Housing Project Collapse Leaves Nearly 500 Families in Limbo, Could Trigger Landmark Lawsuit
Nearly 500 families who won subsidized apartments through Israel’s “Dira B’Hanachah” housing lottery have been left facing an uncertain future after the Ministry of Construction and Housing canceled its agreement with the developer of the Keter Harama project in Ramat Beit Shemesh Daled.
The cancellation affects 492 winning families who have been waiting approximately four years to purchase homes through the government-backed program. According to Simi Spolter, a reporter for TheMarker, the legal rights of the lottery winners are far less secure than many assume.
Speaking on Kol Chai Radio’s “Bonim Atid” program, Spolter explained that the terms of the housing lottery make clear that winning a lottery does not guarantee ownership of an apartment.
“You always have to read the fine print,” he said. “There’s a clause stating that winning the lottery doesn’t actually guarantee anything. As long as a purchase contract hasn’t been signed, the state’s position is that the winner has no vested legal right.”
Spolter described the situation as highly unusual, noting that troubled housing developments have generally managed to move forward because of steadily rising real estate prices.
“Rising housing prices covered up many mistakes,” he said. In this case, however, the dispute between the government and construction company Shapir—which is suing the state for approximately 800 million shekels, claiming government actions rendered the project financially unviable—ultimately caused the agreement to collapse.
He added that the development differed from most government housing projects because the developer was given unusually broad responsibility not only for constructing the apartments but also for developing the surrounding neighborhood and infrastructure.
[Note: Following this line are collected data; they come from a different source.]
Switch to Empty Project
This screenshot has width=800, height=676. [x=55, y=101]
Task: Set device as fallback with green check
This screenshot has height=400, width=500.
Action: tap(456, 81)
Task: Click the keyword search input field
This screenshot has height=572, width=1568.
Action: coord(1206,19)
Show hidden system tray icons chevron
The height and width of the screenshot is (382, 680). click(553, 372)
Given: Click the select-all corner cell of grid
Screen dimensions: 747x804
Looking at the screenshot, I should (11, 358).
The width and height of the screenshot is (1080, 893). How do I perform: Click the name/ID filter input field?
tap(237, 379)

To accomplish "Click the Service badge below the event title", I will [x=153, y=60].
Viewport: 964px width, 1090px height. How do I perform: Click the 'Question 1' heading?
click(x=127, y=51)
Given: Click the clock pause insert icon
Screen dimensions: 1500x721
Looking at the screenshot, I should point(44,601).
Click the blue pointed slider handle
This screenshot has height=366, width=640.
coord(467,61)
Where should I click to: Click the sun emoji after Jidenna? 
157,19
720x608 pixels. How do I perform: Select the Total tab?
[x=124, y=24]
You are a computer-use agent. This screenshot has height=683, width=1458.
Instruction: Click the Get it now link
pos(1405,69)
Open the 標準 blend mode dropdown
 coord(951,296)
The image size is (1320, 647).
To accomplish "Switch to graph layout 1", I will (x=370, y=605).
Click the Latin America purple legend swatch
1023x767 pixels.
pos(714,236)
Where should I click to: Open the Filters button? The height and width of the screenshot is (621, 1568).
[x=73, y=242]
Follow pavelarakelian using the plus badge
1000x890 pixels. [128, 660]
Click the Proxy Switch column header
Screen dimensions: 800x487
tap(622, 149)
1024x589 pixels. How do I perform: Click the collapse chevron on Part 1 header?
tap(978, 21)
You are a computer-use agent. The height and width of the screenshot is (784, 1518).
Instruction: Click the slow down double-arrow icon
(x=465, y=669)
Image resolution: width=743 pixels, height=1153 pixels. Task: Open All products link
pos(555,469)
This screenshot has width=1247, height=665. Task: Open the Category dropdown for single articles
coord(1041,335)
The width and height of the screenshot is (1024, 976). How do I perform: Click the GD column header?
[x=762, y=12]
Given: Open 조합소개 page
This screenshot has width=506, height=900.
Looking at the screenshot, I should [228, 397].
“That model didn’t prove itself, and it wasn’t continued,” Spolter said. He also noted that the apartments were offered at exceptionally low prices—around 10,000 shekels per square meter—which made the project’s financial viability even more challenging.
Despite the cancellation, Spolter said the Housing Ministry is allowing the affected families to continue participating in future housing lotteries without forfeiting any potential rights they may still have in the current project.
“This is a technical cancellation,” he said. “Their rights are being preserved, and the question each winner has to ask is whether to continue waiting or to try their luck in other projects.”
At the same time, he cautioned that the dispute could take years to resolve because of the expected legal proceedings.
“If I had won an apartment in this project, I wouldn’t give it up so quickly,” he said. “But obviously everyone has to weigh the risks and the amount of time that may pass.”
Spolter believes the case could ultimately become a landmark legal test. A group of lottery winners is reportedly preparing a lawsuit against the state, arguing that they relied on their lottery victory, refrained from purchasing homes elsewhere for years, and have now suffered substantial financial losses because housing prices continued to climb.
“This is a legal question that has never been examined,” he said. “If the court determines that the state bears responsibility toward the winners, it will have broad implications for many other projects.”
He added that the outcome could also affect another unresolved issue—whether lottery winners who have not yet signed purchase agreements can later lose their eligibility under various circumstances.
“There is a gap here between common sense and the law,” Spolter concluded. “From a public standpoint, many people will feel they have been wronged. Legally, however, there is still no precedent defining exactly where the state’s responsibility begins and ends.”